### Brano di testo
>>>>>

8. L’ultimo motivo di ricorso – con il quale è denunciata la violazione del D.Lgs. n. 251 del 2007, art. 3, comma 5 e dell’art. 5, comma 6, del TUI, nel testo vigente prima del D.Lgs. n. 113 del 2018, per non avere il Tribunale esaminato se ricorrevano i requisiti per la protezione umanitaria ritenendo che il diniego di accesso alle misure maggiori autorizzasse il diniego di quella residuale senza indagare alla luce dell’art. 19 e degli impegni internazionali assunti dall’Italia circa la possibilità di ricevere cure mediche psichiatriche nel paese di provenienza – è fondato e deve essere accolto alla luce della giurisprudenza di questa Corte in base alla quale “la vulnerabilità del richiedente asilo (nei casi in cui ratione temporis sia applicabile D.Lgs. n. 286 del 1998, art. 5, comma 6, ai fini del riconoscimento del diritto al permesso di soggiorno per ragioni umanitarie) può anche essere conseguenza di una seria esposizione al rischio di una lesione del diritto alla salute adeguatamente allegata e dimostrata, nel senso normativamente tipizzato dal D.Lgs. n. 25 del 2008, art. 2, comma 11, lett. h) -bis, come modificato dal D.Lgs. n. 145 del 2015, dovendosi escludere che tale primario diritto della persona possa trovare tutela esclusivamente nel D.Lgs. n. 286 del 1998, art. 36, in quanto la ratio della protezione umanitaria rimane quella di non esporre i cittadini stranieri al rischio di condizioni di vita non rispettose del nucleo minimo di diritti della persona, come quello alla salute (Cass. 2558/2020, Cass. 13257/2020); il giudice di merito è dunque chiamato, a questi fini, a valutare l’esistenza di una malattia che abbia carattere di gravità, tale da comportare la seria esposizione al rischio di una lesione del diritto alla salute, e i rischi eventualmente configurabili in questo caso a carico del ricorrente in ipotesi di rimpatrio, in ragione tanto del grado di sviluppo del sistema sanitario esistente nel paese di origine, quanto delle effettive possibilità di accesso alle cure (Cass. 13765/2020); il che comporta che il carattere di gravità della patologia, ove la stessa sia suscettibile di evoluzione, debba essere indagato sia ‘

rispetto all’attualità che in prospettiva futura, verificando se il sistema sanitario esistente nel paese di origine e le effettive possibilità di accesso allo stesso consentano la continuazione delle cure necessarie anche in patria e se la condizione attuale della malattia, in mancanza delle cure prescritte, sia suscettibile di aggravamento in termini tali da comportare la seria esposizione al rischio di una lesione del diritto alla salute; di una simile indagine il giudice deve inoltre dare conto con una motivazione adeguata, che illustri l’iter logico-intellettivo seguito per arrivare alla decisione” (cfr. Cass. n. 25379 del 2020).

<<<<<

### Materiale fornito
>>>>>

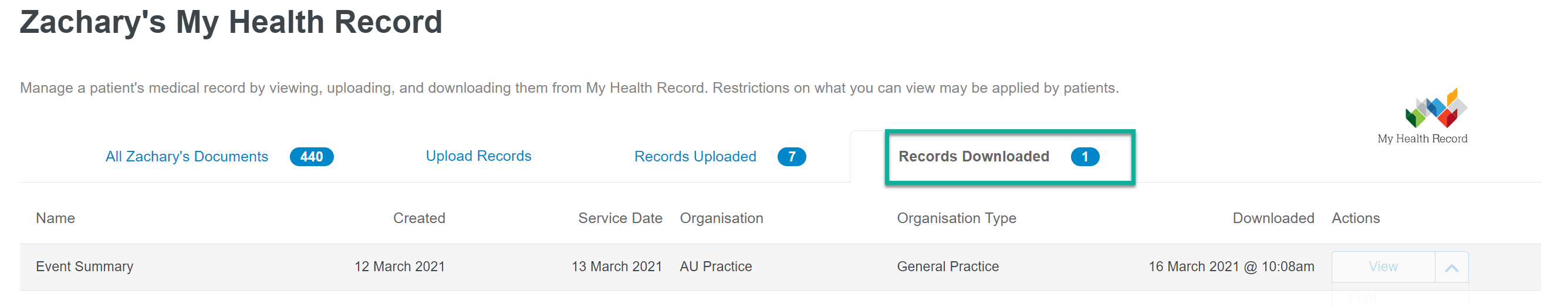The image size is (1554, 307).
Task: Select the Event Summary row name
Action: click(x=84, y=267)
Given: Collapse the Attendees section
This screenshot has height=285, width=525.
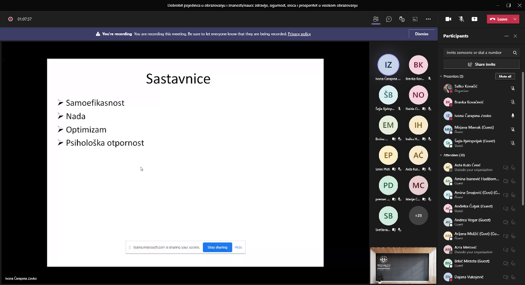Looking at the screenshot, I should [x=441, y=155].
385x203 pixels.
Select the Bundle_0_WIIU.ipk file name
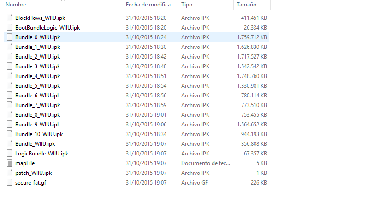[x=37, y=37]
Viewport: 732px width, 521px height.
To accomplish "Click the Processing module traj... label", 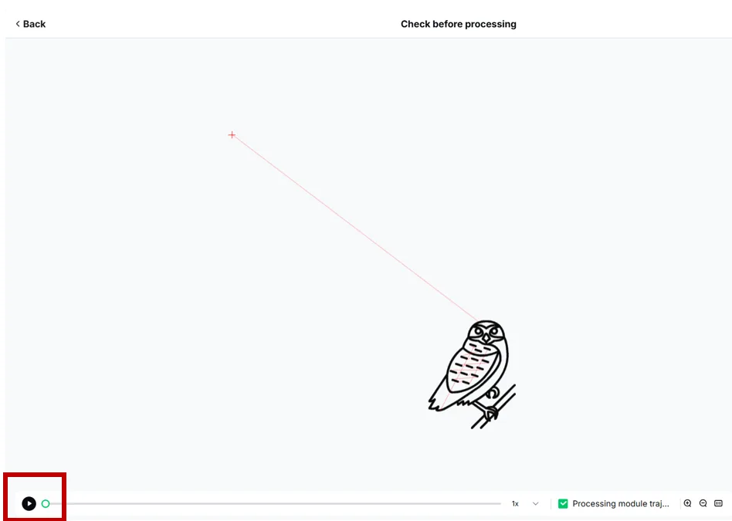I will click(621, 503).
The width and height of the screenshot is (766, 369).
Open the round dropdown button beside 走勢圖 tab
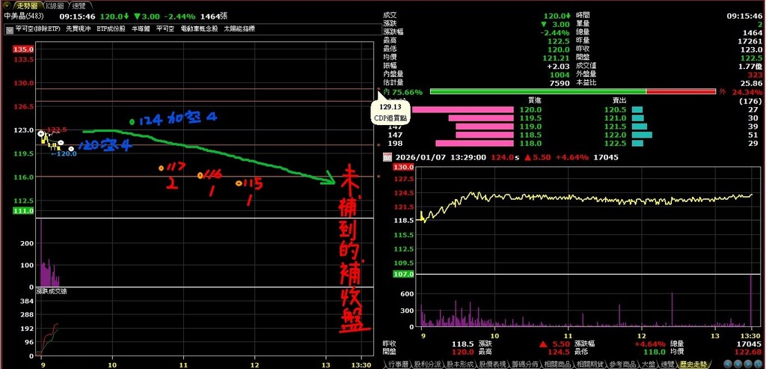click(7, 5)
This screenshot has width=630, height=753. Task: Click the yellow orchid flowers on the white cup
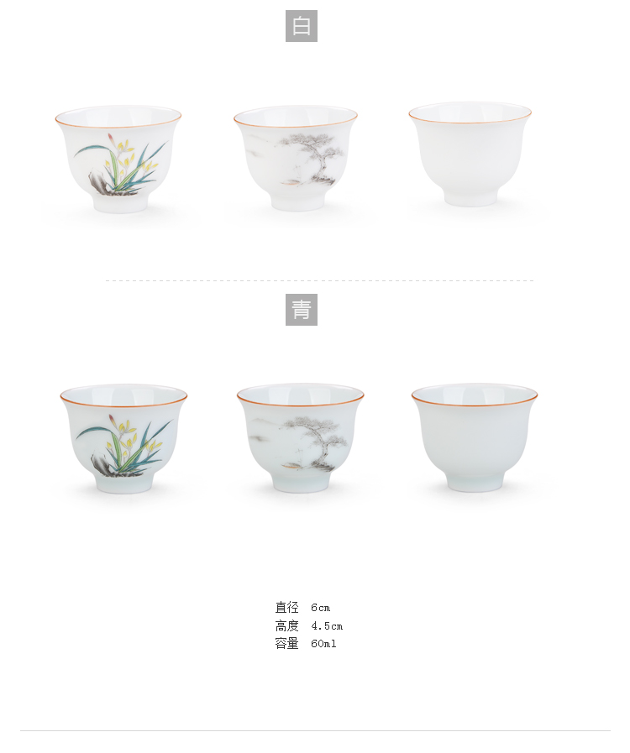click(129, 156)
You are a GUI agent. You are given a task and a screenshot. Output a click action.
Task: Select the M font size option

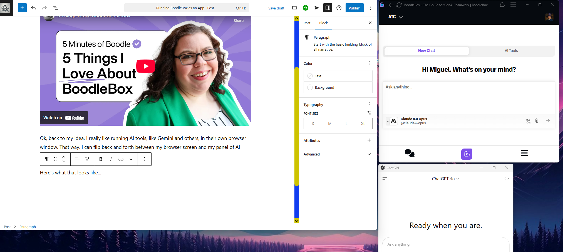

<<<<<

Nel brano sulla protezione umanitaria, come viene giudicato l'ultimo motivo di ricorso?

### Soluzione
È fondato e deve essere accolto.